++++ Material for this task

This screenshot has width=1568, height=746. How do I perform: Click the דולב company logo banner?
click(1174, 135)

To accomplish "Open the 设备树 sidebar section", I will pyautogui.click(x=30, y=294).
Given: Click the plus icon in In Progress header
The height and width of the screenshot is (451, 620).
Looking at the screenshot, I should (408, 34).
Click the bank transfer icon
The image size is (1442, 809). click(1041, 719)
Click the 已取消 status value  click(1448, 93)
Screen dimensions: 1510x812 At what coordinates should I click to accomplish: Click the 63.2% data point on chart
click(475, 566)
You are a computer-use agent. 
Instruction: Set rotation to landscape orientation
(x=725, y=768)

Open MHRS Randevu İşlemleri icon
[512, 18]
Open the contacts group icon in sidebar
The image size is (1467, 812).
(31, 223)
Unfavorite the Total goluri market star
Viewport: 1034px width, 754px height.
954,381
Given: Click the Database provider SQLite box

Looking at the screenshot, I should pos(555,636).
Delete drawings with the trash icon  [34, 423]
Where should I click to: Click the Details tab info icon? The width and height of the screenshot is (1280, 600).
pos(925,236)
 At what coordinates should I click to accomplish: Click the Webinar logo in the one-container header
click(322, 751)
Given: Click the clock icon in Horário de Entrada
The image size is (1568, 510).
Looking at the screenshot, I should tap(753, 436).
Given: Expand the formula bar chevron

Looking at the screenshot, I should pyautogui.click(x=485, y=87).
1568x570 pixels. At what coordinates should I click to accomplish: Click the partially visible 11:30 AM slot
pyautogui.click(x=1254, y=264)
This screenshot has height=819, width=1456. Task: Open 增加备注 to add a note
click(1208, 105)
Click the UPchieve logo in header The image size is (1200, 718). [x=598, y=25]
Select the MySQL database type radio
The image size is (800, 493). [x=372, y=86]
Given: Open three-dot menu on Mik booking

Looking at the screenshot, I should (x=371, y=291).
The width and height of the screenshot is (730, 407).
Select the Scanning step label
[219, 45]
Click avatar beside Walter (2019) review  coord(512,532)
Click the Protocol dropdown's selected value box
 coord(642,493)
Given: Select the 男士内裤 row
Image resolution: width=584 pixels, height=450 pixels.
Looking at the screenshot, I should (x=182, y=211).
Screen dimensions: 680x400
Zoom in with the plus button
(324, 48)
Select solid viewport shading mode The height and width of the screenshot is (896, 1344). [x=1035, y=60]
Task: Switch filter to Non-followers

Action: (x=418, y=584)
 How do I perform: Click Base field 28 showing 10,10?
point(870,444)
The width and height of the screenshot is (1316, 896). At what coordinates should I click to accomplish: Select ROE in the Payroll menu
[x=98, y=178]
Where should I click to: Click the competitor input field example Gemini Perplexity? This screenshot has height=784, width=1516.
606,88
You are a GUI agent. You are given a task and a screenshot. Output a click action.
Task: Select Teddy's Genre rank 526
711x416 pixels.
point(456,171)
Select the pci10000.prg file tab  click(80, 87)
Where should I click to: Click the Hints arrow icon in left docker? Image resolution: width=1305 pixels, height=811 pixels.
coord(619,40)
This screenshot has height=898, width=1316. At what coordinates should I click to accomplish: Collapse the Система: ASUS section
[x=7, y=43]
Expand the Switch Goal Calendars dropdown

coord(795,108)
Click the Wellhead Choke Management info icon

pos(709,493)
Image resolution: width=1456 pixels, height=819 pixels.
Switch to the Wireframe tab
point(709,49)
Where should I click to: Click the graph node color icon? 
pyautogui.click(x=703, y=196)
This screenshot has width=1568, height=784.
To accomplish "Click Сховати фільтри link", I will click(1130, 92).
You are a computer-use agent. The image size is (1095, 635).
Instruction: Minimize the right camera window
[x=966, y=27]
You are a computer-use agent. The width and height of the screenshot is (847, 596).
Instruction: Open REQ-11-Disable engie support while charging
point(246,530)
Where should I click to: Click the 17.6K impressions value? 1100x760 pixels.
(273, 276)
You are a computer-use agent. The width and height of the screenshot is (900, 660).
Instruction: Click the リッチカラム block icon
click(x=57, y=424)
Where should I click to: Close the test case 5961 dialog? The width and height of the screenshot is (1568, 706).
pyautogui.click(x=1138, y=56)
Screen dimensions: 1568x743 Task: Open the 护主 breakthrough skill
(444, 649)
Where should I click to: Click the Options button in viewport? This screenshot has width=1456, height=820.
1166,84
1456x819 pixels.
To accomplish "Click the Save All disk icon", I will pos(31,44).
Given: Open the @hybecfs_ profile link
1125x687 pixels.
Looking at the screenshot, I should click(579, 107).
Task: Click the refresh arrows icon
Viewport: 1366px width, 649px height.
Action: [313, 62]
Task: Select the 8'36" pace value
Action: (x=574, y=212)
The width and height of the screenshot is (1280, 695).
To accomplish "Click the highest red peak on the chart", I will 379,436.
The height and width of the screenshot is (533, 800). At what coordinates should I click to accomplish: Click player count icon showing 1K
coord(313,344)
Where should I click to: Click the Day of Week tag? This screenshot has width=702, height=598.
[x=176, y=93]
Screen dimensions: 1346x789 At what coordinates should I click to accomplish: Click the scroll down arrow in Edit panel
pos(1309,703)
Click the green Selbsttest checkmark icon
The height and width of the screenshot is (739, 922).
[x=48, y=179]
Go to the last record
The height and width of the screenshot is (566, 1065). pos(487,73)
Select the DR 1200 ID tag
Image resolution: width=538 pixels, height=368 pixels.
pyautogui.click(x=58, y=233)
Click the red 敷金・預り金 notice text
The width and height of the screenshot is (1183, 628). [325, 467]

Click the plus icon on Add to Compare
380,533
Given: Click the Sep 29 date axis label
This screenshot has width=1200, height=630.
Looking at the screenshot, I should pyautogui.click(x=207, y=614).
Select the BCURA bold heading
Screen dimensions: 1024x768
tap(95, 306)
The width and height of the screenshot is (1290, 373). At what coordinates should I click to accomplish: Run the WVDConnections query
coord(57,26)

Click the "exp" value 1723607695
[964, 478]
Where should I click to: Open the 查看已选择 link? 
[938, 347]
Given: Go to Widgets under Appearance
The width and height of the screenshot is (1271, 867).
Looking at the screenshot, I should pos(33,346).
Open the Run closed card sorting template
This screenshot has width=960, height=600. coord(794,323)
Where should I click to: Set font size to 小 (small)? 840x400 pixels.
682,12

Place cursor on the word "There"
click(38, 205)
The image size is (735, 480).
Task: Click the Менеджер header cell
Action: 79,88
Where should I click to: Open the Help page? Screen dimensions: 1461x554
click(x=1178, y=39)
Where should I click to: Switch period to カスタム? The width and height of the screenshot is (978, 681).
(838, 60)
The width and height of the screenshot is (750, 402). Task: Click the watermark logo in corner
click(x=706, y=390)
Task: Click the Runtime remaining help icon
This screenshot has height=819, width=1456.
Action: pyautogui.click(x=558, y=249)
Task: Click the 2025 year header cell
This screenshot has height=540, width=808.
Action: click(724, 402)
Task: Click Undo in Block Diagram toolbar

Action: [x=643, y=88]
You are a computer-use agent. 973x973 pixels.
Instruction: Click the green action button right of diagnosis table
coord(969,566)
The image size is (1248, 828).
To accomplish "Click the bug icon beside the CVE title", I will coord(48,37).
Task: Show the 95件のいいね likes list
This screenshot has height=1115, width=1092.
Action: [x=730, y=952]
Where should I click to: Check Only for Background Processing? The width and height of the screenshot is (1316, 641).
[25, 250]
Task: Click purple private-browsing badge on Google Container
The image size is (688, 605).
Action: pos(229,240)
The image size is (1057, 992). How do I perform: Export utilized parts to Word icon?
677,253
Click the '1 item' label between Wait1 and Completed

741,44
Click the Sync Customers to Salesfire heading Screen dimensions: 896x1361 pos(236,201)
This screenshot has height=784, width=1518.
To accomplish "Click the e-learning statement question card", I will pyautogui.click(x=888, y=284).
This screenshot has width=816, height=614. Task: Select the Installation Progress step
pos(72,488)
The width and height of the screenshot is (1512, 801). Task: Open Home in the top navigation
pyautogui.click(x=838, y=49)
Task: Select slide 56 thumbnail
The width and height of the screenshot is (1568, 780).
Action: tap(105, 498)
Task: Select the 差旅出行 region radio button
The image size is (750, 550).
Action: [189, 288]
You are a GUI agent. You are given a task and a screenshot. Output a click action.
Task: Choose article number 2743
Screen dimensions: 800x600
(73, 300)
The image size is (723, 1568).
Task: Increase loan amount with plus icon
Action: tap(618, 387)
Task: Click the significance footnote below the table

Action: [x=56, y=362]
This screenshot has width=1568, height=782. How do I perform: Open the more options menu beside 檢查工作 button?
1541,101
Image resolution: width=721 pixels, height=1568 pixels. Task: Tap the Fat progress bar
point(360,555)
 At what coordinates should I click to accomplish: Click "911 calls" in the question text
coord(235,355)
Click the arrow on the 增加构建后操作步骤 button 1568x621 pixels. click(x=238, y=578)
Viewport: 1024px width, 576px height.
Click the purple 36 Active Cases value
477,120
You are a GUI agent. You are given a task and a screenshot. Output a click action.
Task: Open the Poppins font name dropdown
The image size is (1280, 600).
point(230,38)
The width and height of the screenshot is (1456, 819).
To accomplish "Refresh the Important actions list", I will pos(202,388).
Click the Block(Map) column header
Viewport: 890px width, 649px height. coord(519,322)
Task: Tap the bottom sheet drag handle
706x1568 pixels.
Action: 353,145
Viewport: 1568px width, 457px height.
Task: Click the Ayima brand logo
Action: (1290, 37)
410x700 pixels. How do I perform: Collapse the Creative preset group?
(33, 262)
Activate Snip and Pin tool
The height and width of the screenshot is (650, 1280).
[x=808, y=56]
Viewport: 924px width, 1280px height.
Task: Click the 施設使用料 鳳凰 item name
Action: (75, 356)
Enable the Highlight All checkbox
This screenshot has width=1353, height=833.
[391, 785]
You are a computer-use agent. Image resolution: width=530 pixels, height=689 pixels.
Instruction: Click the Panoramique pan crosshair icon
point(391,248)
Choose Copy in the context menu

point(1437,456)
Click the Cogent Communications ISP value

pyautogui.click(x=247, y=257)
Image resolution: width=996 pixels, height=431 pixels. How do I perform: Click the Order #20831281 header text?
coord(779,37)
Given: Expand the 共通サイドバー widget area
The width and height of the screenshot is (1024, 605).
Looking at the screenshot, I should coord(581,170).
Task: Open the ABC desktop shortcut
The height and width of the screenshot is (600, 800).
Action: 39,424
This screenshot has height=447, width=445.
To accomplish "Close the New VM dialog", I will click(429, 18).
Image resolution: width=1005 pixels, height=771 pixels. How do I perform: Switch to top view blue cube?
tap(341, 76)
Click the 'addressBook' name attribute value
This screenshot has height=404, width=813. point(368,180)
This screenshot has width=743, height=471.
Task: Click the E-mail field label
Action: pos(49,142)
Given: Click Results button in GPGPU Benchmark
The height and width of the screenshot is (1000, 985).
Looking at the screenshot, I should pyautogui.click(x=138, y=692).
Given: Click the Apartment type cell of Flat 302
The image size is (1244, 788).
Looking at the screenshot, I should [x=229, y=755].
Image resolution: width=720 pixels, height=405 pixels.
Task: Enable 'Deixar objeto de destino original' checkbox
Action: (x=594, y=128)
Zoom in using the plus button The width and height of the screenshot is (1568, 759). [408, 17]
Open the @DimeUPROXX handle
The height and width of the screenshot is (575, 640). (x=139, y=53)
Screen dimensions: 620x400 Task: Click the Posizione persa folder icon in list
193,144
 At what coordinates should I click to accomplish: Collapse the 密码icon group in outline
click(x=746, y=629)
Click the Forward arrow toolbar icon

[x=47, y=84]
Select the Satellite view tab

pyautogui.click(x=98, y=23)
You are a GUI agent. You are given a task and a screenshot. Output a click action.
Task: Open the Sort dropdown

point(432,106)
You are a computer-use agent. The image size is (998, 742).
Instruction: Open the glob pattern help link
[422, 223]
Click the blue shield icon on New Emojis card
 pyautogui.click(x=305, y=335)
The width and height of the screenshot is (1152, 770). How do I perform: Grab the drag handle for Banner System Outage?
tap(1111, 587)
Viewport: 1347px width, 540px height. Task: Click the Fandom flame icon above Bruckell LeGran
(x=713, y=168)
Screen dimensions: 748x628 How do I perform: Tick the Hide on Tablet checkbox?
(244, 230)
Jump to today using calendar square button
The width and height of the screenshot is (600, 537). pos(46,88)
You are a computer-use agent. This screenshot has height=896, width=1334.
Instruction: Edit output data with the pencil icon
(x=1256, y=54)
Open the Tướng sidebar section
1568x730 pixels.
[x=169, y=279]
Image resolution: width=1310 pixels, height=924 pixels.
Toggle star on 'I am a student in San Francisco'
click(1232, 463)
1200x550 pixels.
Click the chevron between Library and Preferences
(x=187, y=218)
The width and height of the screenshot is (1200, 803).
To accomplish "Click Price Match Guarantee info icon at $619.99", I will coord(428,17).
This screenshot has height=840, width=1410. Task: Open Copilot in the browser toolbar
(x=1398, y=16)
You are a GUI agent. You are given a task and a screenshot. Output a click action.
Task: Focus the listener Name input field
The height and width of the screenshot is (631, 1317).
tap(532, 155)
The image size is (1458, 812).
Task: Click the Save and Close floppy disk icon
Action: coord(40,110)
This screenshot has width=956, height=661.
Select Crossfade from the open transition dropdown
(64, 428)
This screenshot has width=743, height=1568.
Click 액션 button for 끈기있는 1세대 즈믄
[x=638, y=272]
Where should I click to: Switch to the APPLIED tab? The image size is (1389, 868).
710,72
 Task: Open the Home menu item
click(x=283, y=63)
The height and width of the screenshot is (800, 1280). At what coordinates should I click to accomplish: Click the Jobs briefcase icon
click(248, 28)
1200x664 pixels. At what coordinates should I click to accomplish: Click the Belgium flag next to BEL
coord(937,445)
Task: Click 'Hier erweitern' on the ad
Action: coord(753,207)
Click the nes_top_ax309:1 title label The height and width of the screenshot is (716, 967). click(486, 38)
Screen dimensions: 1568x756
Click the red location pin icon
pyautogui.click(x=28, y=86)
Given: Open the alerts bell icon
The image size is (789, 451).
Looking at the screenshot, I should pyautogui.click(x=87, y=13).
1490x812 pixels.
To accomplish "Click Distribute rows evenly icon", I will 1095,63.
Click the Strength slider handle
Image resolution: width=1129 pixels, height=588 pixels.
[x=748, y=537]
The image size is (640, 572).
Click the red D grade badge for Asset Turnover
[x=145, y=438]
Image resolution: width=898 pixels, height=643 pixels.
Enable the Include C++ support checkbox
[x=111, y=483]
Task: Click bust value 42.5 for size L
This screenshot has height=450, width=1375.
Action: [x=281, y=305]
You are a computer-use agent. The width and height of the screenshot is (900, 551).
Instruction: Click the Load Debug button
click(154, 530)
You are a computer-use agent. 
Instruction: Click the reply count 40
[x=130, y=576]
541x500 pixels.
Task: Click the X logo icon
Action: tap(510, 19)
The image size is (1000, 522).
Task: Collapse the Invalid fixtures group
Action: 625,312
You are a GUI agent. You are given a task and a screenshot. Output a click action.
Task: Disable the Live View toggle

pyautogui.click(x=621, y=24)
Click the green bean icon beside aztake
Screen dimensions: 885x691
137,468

++++++++

• Exercise: Turn the lines of the items into a numbered list with no blank lines. Start with the line containing "is (900, 660)." and go on through the line containing "I will pos(31,44).".

• Task output:
1. You are a computer-use agent. The width and height of the screenshot is (900, 660).
2. Instruction: Click the リッチカラム block icon
3. click(x=57, y=424)
4. Where should I click to: Close the test case 5961 dialog? The width and height of the screenshot is (1568, 706).
5. pyautogui.click(x=1138, y=56)
6. Screen dimensions: 1568x743 Task: Open the 护主 breakthrough skill
7. (444, 649)
8. Where should I click to: Click the Options button in viewport? This screenshot has width=1456, height=820.
9. 1166,84
10. 1456x819 pixels.
11. To accomplish "Click the Save All disk icon", I will pos(31,44).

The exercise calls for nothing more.